(Saved entries)
###
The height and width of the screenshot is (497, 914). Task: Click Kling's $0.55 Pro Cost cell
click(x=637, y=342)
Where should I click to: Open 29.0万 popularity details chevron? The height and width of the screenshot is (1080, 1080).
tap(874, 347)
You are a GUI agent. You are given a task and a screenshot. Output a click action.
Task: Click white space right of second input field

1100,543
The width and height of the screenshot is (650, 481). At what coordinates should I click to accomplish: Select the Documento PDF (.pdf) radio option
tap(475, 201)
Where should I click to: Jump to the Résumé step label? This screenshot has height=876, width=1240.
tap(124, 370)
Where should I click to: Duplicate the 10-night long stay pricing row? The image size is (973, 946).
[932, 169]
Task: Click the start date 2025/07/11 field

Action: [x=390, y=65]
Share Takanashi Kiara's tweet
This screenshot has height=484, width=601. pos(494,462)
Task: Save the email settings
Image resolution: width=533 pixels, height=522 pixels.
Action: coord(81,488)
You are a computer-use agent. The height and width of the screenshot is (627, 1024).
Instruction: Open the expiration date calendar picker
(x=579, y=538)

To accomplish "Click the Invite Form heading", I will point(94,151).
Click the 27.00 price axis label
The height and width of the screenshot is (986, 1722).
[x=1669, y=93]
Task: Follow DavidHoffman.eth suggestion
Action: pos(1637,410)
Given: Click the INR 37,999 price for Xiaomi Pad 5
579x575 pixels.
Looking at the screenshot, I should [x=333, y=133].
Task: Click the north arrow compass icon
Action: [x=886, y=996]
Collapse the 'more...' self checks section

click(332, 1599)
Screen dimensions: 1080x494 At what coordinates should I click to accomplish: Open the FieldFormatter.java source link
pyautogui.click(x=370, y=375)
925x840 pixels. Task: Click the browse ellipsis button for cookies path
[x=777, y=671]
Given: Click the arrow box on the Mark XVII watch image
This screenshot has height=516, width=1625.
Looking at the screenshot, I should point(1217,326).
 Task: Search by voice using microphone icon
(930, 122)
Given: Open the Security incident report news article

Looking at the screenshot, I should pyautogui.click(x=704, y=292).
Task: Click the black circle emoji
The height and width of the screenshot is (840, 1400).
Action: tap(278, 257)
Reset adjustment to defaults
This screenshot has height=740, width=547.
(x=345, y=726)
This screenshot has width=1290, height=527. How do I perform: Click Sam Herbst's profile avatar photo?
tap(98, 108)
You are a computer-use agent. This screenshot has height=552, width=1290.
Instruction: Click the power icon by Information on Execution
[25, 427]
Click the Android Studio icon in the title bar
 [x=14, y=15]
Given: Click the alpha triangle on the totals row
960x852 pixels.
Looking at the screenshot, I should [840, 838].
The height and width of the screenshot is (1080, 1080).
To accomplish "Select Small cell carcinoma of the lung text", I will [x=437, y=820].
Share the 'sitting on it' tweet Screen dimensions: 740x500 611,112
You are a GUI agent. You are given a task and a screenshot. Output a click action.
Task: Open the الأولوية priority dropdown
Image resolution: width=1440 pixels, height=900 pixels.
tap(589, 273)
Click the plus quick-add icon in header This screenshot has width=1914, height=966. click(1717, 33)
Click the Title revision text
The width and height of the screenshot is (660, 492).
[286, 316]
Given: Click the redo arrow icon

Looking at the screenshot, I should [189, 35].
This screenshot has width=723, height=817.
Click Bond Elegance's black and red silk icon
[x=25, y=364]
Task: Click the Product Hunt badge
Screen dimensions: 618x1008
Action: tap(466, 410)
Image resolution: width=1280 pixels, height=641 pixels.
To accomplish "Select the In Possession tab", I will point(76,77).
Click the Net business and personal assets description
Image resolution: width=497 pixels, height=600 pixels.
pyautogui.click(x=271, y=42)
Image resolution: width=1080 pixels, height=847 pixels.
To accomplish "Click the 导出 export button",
###
--- Task prompt ---
Using the entries above, repeat only the lines from the one containing "Task: Search by voice using microphone icon" through the one containing "You are a computer-use agent. This", end lines included.

--- Answer ---
 Task: Search by voice using microphone icon
(930, 122)
Given: Open the Security incident report news article

Looking at the screenshot, I should pyautogui.click(x=704, y=292).
Task: Click the black circle emoji
The height and width of the screenshot is (840, 1400).
Action: tap(278, 257)
Reset adjustment to defaults
This screenshot has height=740, width=547.
(x=345, y=726)
This screenshot has width=1290, height=527. How do I perform: Click Sam Herbst's profile avatar photo?
tap(98, 108)
You are a computer-use agent. This screenshot has height=552, width=1290.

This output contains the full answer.